Francisco Flores

Personal information
- Full name: Francisco Roberto Flores Zapata
- Date of birth: 2 April 1988 (age 38)
- Place of birth: Liberia, Costa Rica
- Height: 1.67 m (5 ft 6 in)
- Positions: Left back; left midfielder;

Team information
- Current team: Diriangén
- Number: 21

Senior career*
- Years: Team / Apps / (Gls)
- 2007–2009: Liberia Mía / 10 / (2)
- 2009–2010: Águilas Guanacastecas / 14 / (0)
- 2010–2011: Barrio México / 16 / (1)
- 2011–2012: Puntarenas FC / 37 / (3)
- 2012–2013: Alajuelense / 12 / (0)
- 2013: Pérez Zeledón / 10 / (1)
- 2014–2015: Puntarenas FC / 21+ / (0+)
- 2015–2016: Municipal Liberia / 26 / (5)
- 2016: Stumbras / 9 / (1)
- 2016–2018: Municipal Liberia / 76 / (3)
- 2018–2019: Santos de Guápiles / 23 / (0)
- 2020–2022: Jicaral / 69 / (2)
- 2022–: Diriangén / 43 / (0)

International career^{‡}
- 2015: Costa Rica / 1 / (0)
- 2018–: Nicaragua / 26 / (1)

= Francisco Flores (footballer, born 1988) =

Nicaraguan footballer (born 1988)

Francisco Roberto Flores Zapata (born 2 April 1988) is a footballer who plays as a left back for Liga Primera de Nicaragua club Diriangén. Born in Costa Rica, he represents Nicaragua at international level.
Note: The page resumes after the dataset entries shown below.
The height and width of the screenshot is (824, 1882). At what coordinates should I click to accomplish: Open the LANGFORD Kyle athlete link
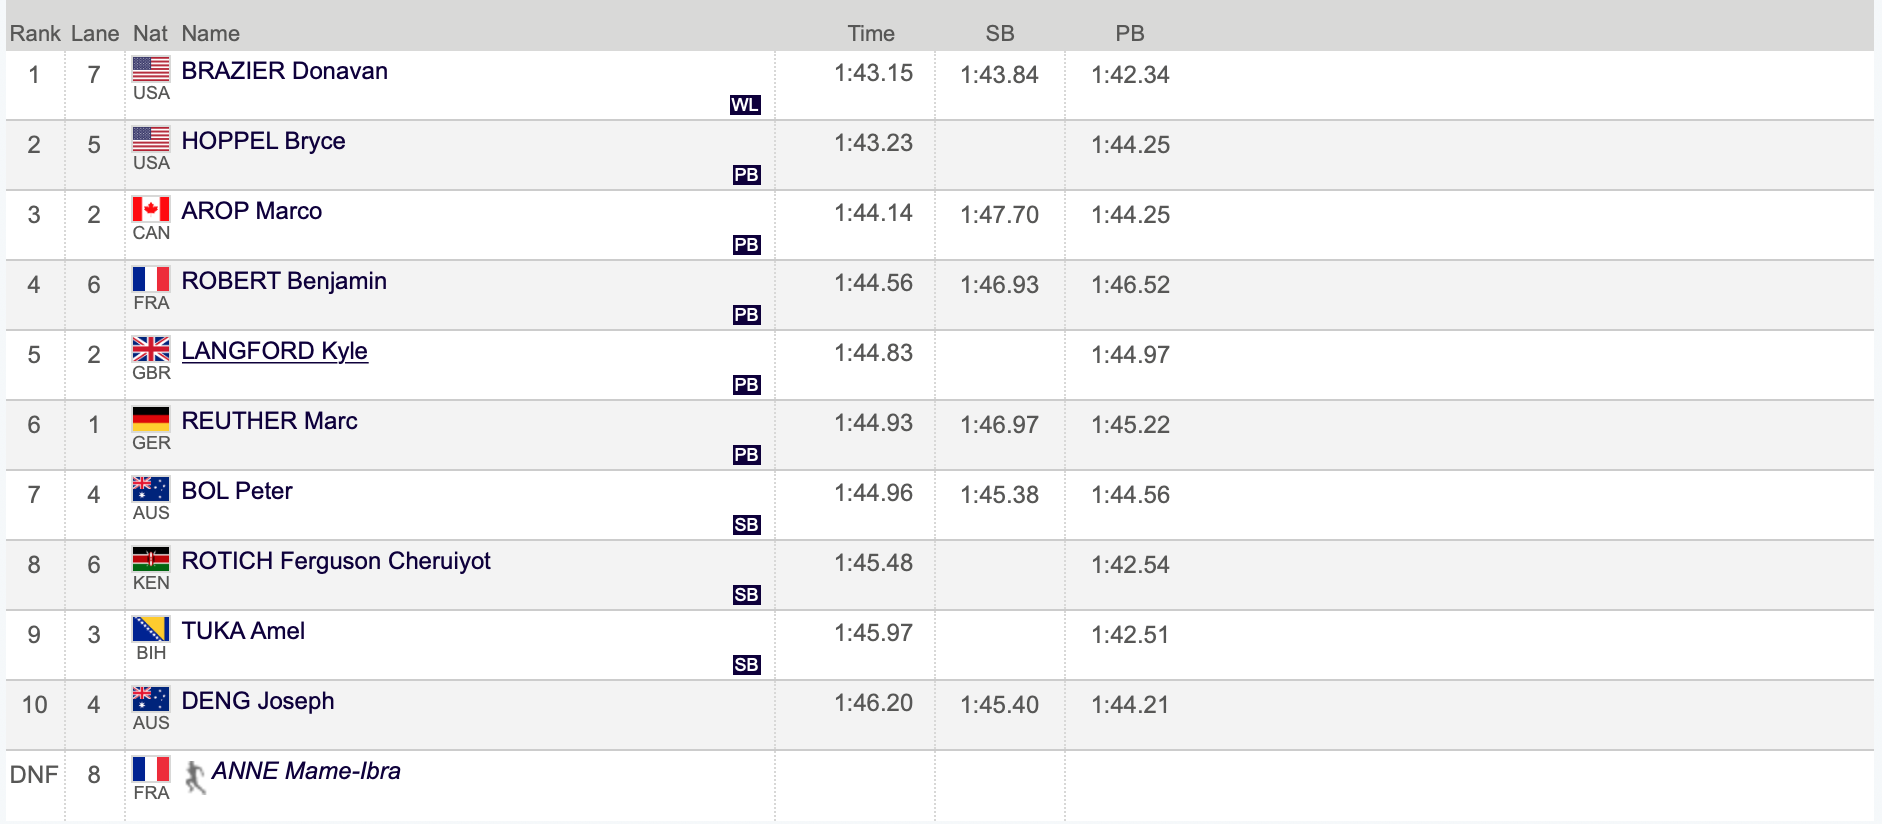[x=274, y=351]
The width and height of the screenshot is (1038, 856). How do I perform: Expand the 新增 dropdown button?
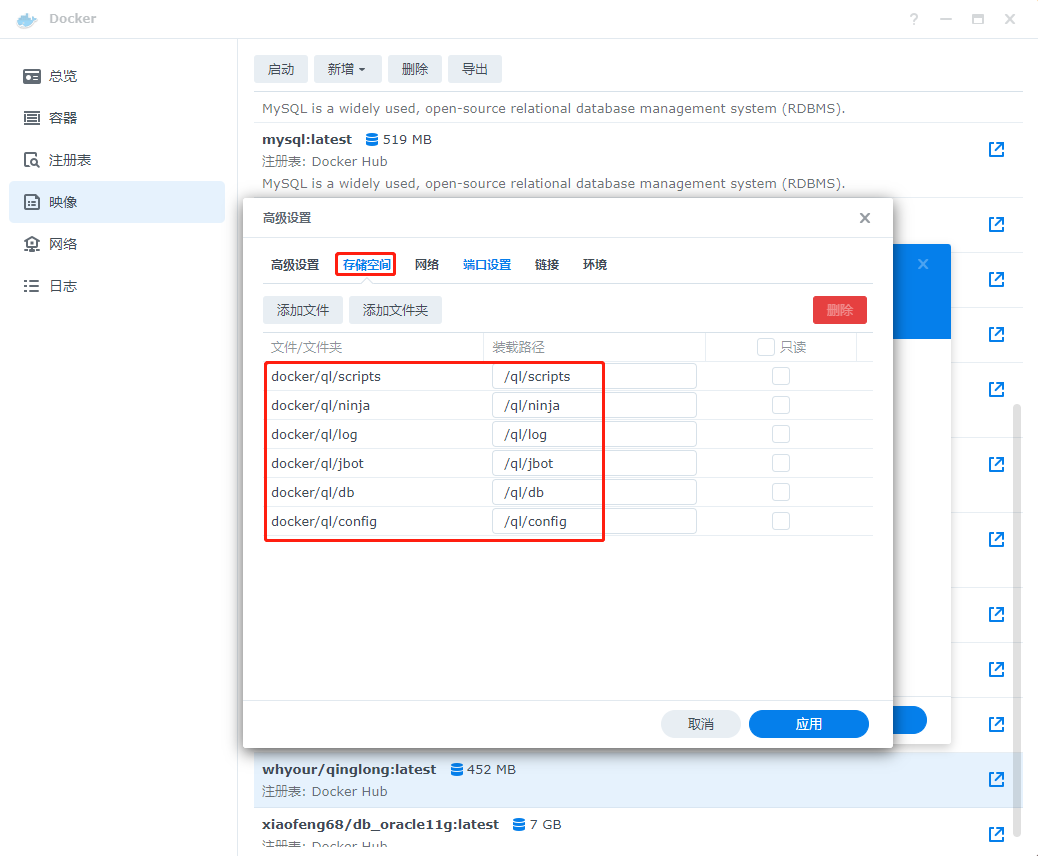click(x=346, y=69)
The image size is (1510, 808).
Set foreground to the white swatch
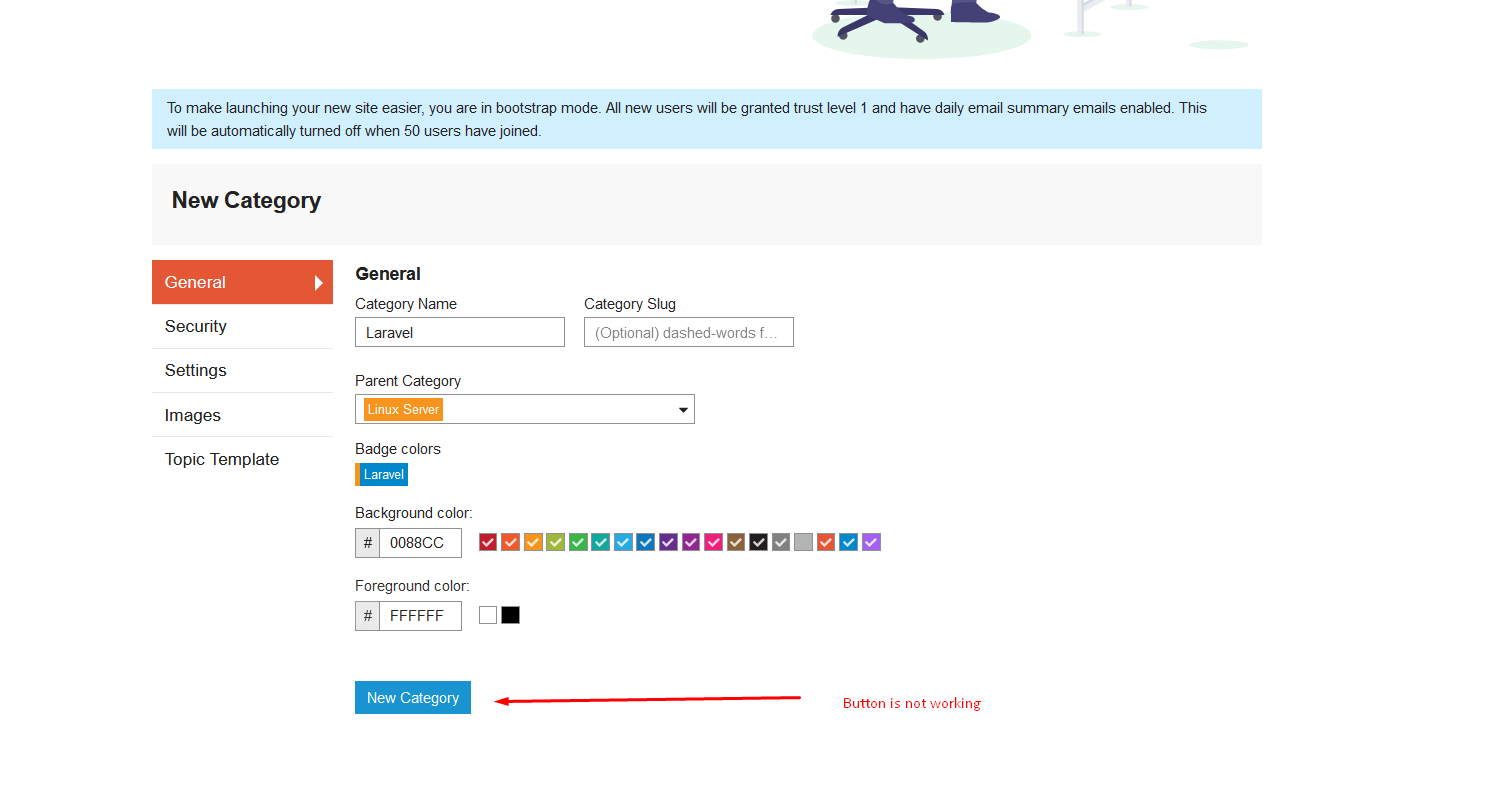(488, 615)
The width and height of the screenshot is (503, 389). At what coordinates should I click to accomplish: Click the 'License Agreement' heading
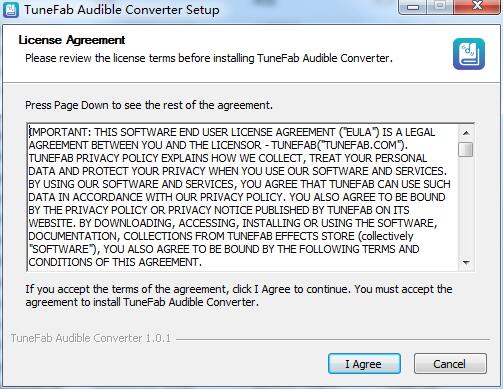(x=72, y=40)
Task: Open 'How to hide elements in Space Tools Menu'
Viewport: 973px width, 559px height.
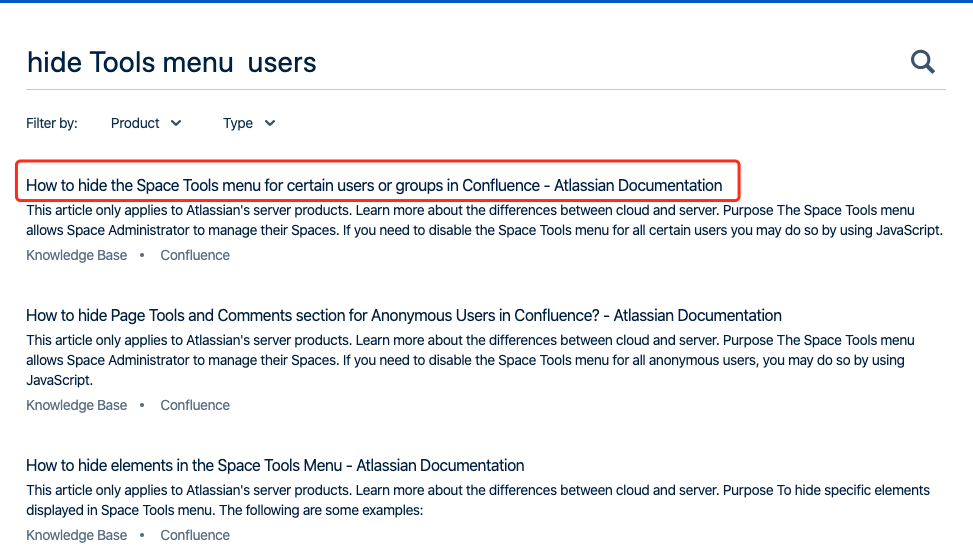Action: point(275,465)
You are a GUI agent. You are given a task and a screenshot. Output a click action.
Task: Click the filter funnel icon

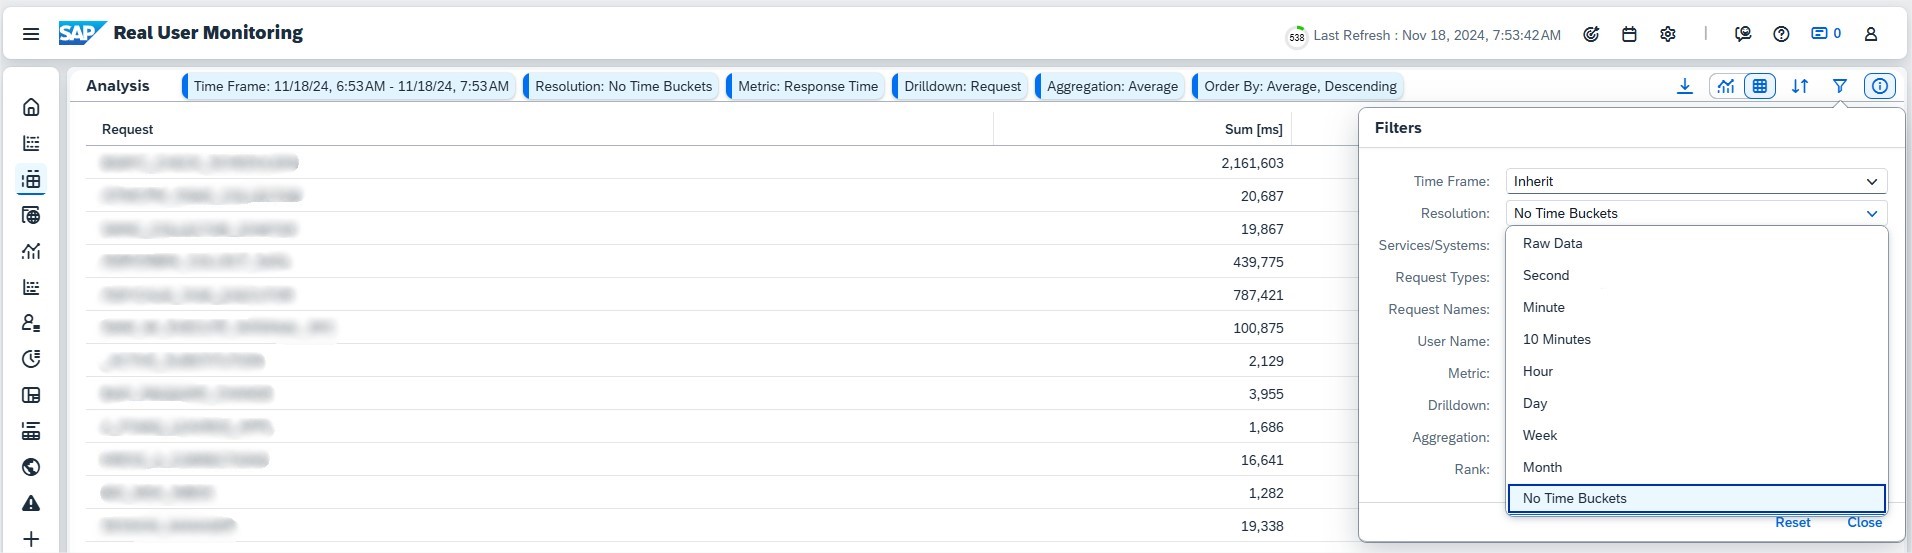pyautogui.click(x=1839, y=86)
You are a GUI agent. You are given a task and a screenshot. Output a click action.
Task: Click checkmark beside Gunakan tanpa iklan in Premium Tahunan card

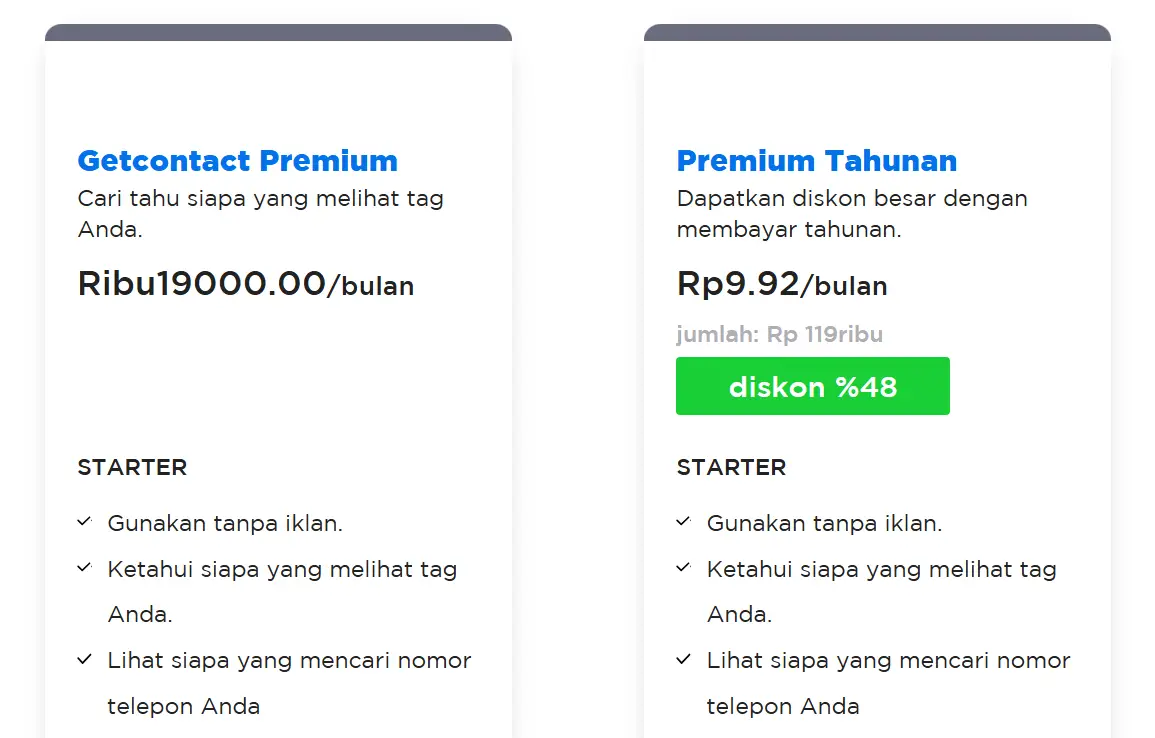[684, 522]
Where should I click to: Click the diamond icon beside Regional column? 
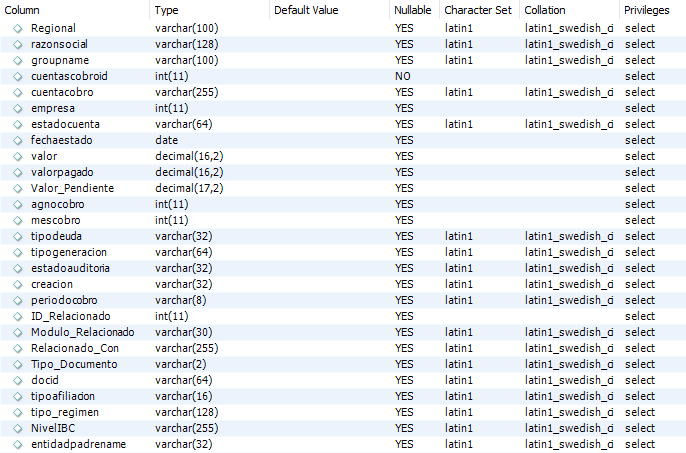[x=18, y=28]
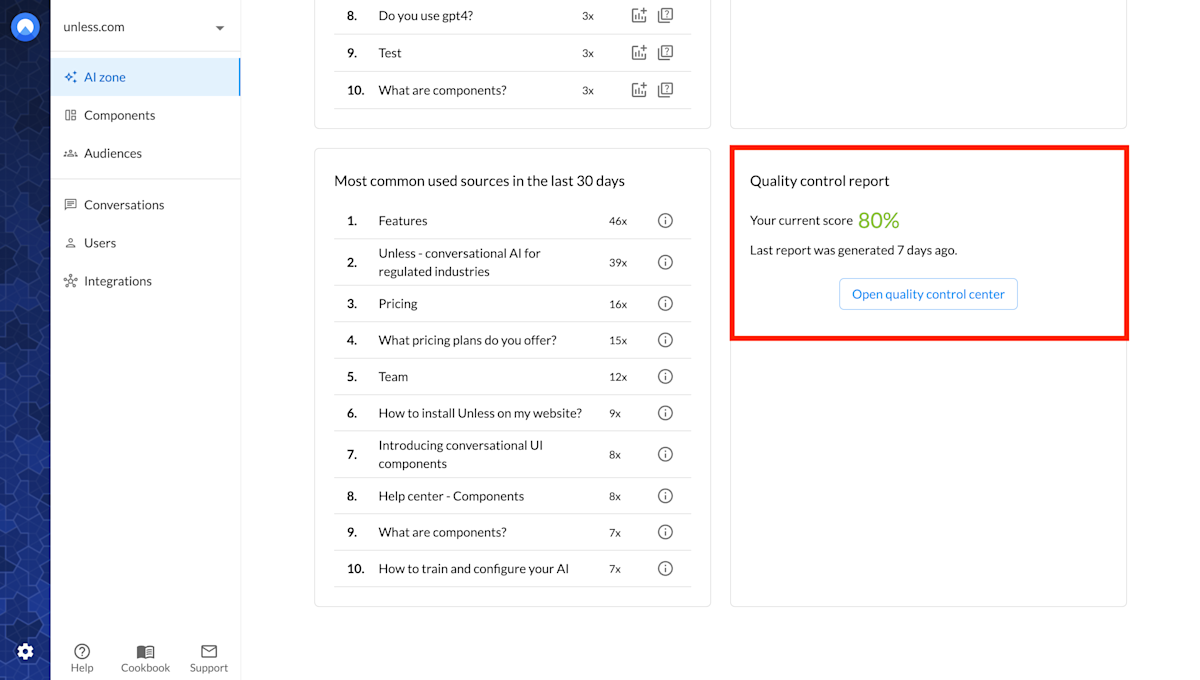Click the Conversations chat bubble icon
1200x680 pixels.
70,204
He previously appeared with his country of birth national team.

==International career==
Flores was born in Costa Rica to a Nicaraguan father and Costa Rican mother. He made one friendly appearance for the Costa Rica national team in 2015, before switching to represent Nicaragua.